Support for Parents
Support for You and Your Family....
Over the course of your child's school life we know that there will be some times that may be more testing than others. As a school we encourage you to come and let us know if anything has changed at home that may impact on the behaviour or mood of your child either in or out of school. Similarly we are also here for you as parents. If we can't help we will generally know of someone who can, so please keep in touch.
The issue that you face could be behavioural, financial, bereavement or a multitude of others. It may be that your child needs further support and you need advice on how you can help them or you may have a family crisis and need additional support yourself, to help you to cope with other environmental factors in your life.
In addition to support offered by the school we would also direct you to the following links. These are organisations external to the school where you can seek confidential support.

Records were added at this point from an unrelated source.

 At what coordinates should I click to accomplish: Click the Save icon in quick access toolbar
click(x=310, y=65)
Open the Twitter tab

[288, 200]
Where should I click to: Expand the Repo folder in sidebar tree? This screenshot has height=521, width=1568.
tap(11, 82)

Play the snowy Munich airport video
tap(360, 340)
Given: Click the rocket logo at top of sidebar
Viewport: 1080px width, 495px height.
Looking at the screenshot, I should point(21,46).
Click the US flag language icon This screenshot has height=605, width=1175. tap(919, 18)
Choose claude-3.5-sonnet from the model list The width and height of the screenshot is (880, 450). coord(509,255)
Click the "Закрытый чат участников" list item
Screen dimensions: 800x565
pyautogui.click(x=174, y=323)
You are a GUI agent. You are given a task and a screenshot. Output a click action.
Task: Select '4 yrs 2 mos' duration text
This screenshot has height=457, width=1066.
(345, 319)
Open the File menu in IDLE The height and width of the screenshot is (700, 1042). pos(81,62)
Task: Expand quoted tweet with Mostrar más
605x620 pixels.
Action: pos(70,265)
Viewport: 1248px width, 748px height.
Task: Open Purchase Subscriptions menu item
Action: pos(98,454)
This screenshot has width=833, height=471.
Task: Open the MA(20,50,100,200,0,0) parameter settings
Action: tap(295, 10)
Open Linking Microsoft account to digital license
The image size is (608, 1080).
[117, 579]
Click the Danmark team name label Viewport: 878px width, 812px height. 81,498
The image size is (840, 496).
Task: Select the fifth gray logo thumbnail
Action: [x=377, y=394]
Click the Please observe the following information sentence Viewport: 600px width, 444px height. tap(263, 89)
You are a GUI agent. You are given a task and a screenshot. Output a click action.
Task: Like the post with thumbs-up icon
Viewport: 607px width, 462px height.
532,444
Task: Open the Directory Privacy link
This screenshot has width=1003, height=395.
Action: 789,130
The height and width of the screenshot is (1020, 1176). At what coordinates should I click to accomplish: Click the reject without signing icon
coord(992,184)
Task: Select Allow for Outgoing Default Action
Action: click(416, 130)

Pleas let us know if we've missed anything and we'll endeavor to add it on.
Family Support Worker
Sarah Cafferty is available if you have any queries regarding parenting, finances, getting children to bed on time or just need some reassurance that you are doing the right things. Sarah can be contacted via the school office. We won't need to know why, if you would rather keep it confidential.
Please note that she sometimes has surgeries at school that parents can attend for 1:1 consultations. Please read our newsletter for details or check the diary on the front page.
The Welwyn Garden City Children’s Centre Group comprises of Oak Tree, Waterside and Creswick Children’s Centres and is managed by lead agency Ludwick Nursery School. They provide high quality care, education, family support and adult learning opportunities for families and children aged 0-5.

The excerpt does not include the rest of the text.